Running the script when a MQTT container is running will stop the container.
Start the Peer Containers:
- Docker Version:
  
  From ipls_anomaly_detection, navigate to peer_container on the Peer Devices
```
sh run_docker.sh
```
  NOTE: To detach without killing the container: CTRL+p then CTRL+q
  
  To view the running container logs: docker container logs -f ipls_test_peer
- Singularity Version:
  
  From ipls_anomaly_detection, navigate to peer_container/singularity on the Peer Devices
```
sh run_singularity.sh
```
  NOTE: You may also run the container in the background as an instance via:
  
  sh start_instance.sh and sh stop_instance.sh
  
  NOTE: The terminal for this container will should read 'Daemon is ready' before it runs the Java code, and then 'Connected to tcp://0.0.0.0:7883 with client ID' and 'Subscribing to topic "vehicle/1" qos 1'.
  
  At that point the Peers are joined in to IPLS and waiting for data.
From ipls_anomaly_detection, navigate to data_generator on the Peer Devices
```
sh run_docker.sh -n
```
NOTE: The "-n" flag will publish normal data, while the "-a" flag will publish anomaly data

Once the data is flowing you will see the error scores being published back to the Dashboard.

As shown here, Vehicle 4 is using "normal" data so the blue line, the error scores, will be below the yellow line. The other three vehicles are using "anomaly" data.
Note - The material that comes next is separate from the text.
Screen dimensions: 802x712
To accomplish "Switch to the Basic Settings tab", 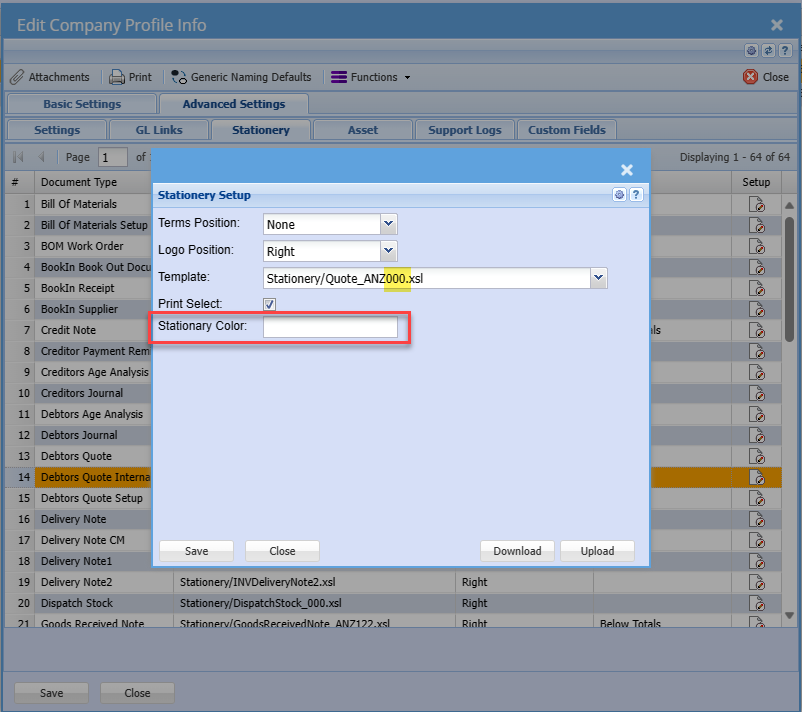I will (82, 104).
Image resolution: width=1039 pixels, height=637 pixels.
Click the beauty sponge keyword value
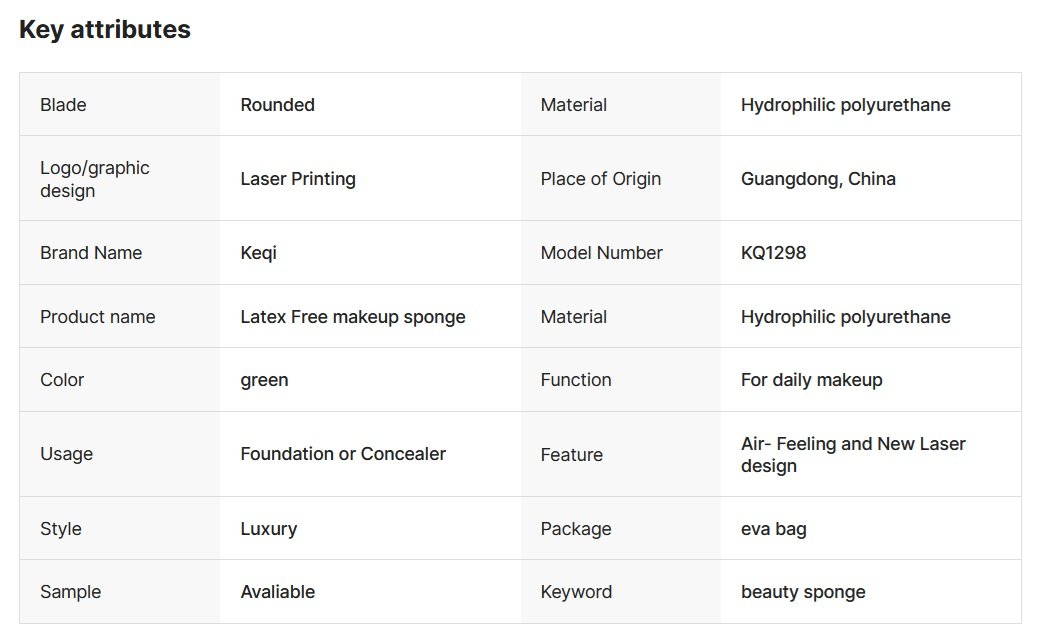[803, 592]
The general "flow" for the demonstration is usually to start all four devices on normal data then swap one to anomaly data and let it train for several minutes.

After the blue error score line dips back below the yellow line, swap one or more of the other vehicles to anomaly data. Here you will notice that their error score lines do not spike like the first one did due to the training done on the first device and sharing of model gradients via IPLS.

NOTE: If you terminate a Peer container, it will break the training of the other Peers; this is due to a bug with the IPLS code. You will need to terminate the rest of the containers, then start them again to proceed.

If a new Peer joins after some initial Peers have been training for a bit, you might observe an error score spike on the initial Peers; this is due to a bug with the IPLS code. That spike is not persistent and will return to normal after the models update again.